▶ _EXTRAIT DU TEXTE_
<<<<

LE ROLE DU MEDECIN TRAITANT 2 Maladies chroniques et aptitude au travail : Le médecin traitant doit informer le médecin de travail sur: La constations d’une nouvelle maladie chronique L’évolution d’une maladie antérieure modifications ou changement de poste de travail.
LE ROLE DU MEDECIN TRAITANT 3 Aptitude au travail après accidents du travail ou maladie professionnelle : Les accidents du travail et les maladies professionnelles laissent craindre des séquelles fonctionnelles susceptibles de présenter des difficultés d’adaptation aux postes de travail précédemment occupés, le médecin traitant doit prendre contact avec le médecin du travail suffisamment tôt avant la reprise de travail prévue afin qu’un aménagement puisse être organisé.
LE ROLE DU MEDECIN TRAITANT 4 Communication avec le médecin du travail et avec l’employeur : Étant tenu au secret médical (art. 254 du CpT), le médecin traitant ne doit pas communiquer les renseignements même médicaux dont il dispose directement au médecin du travail, il ne peut lui transmettre des renseignements que par l'intermédiaire et avec l'accord du patient.. Il doit éviter à tout prix d'adresser à l’employeur, même par l'intermédiaire du patient, un certificat médical de contre-indication à telle ou telle activité supposée néfaste : cela risque d'aboutir à un licenciement, que le médecin du travail aurait pu éviter.
HANDICAP ET APTITUDE La loi n° 81-46 du 29 mai 1981 relative à la protection et la promotion des handicapés modifiée et complétée par la loi n° 89-52 du 14 mars 1989 énonce un principe absolu en stipulant que « l’handicap ne saurait constituer un empêchement pour l'accès d'un citoyen à un emploi dans le secteur public ou privé s'il a les aptitudes nécessaires pour l'exercer".

>>>>

(Enregistrements issus d'un jeu de données)
<<<<

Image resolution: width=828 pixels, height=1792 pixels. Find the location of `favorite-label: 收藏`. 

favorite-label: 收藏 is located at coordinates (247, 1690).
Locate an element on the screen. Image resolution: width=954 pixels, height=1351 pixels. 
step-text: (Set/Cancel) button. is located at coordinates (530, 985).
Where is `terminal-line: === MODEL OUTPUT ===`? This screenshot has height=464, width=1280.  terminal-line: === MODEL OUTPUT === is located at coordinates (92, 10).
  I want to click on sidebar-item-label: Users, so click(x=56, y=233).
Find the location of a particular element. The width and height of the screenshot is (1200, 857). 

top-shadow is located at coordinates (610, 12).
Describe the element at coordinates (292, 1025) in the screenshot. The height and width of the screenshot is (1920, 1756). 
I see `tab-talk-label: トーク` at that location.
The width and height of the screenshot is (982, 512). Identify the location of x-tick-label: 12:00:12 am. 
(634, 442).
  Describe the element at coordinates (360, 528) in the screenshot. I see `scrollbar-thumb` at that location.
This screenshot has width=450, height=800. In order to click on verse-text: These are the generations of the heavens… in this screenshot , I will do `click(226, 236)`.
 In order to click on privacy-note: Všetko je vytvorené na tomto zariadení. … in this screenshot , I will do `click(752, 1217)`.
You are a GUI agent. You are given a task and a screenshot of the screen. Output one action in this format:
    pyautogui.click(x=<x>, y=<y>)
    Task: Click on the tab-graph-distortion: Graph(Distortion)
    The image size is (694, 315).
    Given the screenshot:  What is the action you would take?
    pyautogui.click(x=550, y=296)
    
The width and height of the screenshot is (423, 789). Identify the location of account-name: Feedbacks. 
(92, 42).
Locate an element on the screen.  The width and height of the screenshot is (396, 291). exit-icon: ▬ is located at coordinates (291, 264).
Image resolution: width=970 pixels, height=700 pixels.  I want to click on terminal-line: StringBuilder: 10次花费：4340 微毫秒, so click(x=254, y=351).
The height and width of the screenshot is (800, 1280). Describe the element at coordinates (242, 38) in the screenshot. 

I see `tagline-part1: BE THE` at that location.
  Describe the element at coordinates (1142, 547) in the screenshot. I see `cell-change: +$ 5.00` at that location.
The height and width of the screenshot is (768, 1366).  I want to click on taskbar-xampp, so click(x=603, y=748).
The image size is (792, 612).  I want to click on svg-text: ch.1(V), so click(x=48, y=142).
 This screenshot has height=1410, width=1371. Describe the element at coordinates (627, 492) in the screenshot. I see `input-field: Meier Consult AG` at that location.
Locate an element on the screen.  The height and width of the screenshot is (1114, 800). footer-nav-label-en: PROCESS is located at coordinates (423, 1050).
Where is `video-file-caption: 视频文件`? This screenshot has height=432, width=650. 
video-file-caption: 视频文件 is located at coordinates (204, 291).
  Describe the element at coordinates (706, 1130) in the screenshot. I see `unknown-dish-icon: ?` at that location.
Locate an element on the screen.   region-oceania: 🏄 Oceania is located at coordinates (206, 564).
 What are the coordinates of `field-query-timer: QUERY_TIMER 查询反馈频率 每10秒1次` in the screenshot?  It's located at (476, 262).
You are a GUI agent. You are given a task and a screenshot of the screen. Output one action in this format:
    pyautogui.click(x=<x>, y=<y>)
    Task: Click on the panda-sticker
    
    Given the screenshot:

>>>>

▶ _LISTE DES ACTIVITÉS_
1 – Remplacez «reprise de travail» par «reprise d'activité» dans l'extrait, puis recopiez tout le passage depuis «LE ROLE DU MEDECIN TRAITANT 2» jusqu'à «puisse être organisé.».
2 – Répondez à ces questions sur l'extrait consacré au rôle du médecin traitant.
(a) En vertu de quel article le médecin traitant est-il tenu au secret médical ?
(b) Par l'intermédiaire de qui le médecin traitant peut-il transmettre des renseignements au médecin du travail ?
(c) Quel est le numéro de la loi du 29 mai 1981 relative à la protection et la promotion des handicapés ?
3 – Poursuivez l'extrait sur le rôle du médecin traitant à partir de sa dernière phrase.
Les entrées forment un matériau distinct de l'extrait.

▶ _RÉPONSES DE L'EXERCICE_
1 –
LE ROLE DU MEDECIN TRAITANT 2 Maladies chroniques et aptitude au travail : Le médecin traitant doit informer le médecin de travail sur: La constations d’une nouvelle maladie chronique L’évolution d’une maladie antérieure modifications ou changement de poste de travail.
LE ROLE DU MEDECIN TRAITANT 3 Aptitude au travail après accidents du travail ou maladie professionnelle : Les accidents du travail et les maladies professionnelles laissent craindre des séquelles fonctionnelles susceptibles de présenter des difficultés d’adaptation aux postes de travail précédemment occupés, le médecin traitant doit prendre contact avec le médecin du travail suffisamment tôt avant la reprise d'activité prévue afin qu’un aménagement puisse être organisé.

2 –
(a) L'article 254 du CpT.
(b) Par l'intermédiaire du patient, et avec son accord.
(c) La loi n° 81-46.

3 –
HANDICAP ET APTITUDE Des mesures ont été instituées pour promouvoir les possibilités d'emploi des handicapés. La première mesure astreint les entreprises publiques et privées de tous les secteurs économiques, régies par le code du travail de réserver 1% de leurs postes d'emploi aux personnes handicapées. La deuxième mesure concerne l'exonération des employeurs du versement de la totalité ou d'une partie des charges sociales patronales sur chaque handicapé employé.
CONCLUSION Les rôles respectifs du médecin du travail et du médecin traitant sont très spécifiquement différenciés. Vu sa connaissance des caractéristiques du poste de travail, seul le médecin du travail est habilité à se prononcer sur l’AMT d'un salarié à son poste. Le médecin traitant ne peut communiquer des informations au médecin du travail que dans le strict respect du secret médical c'est-à-dire avec l'accord de son patient et par son intermédiaire.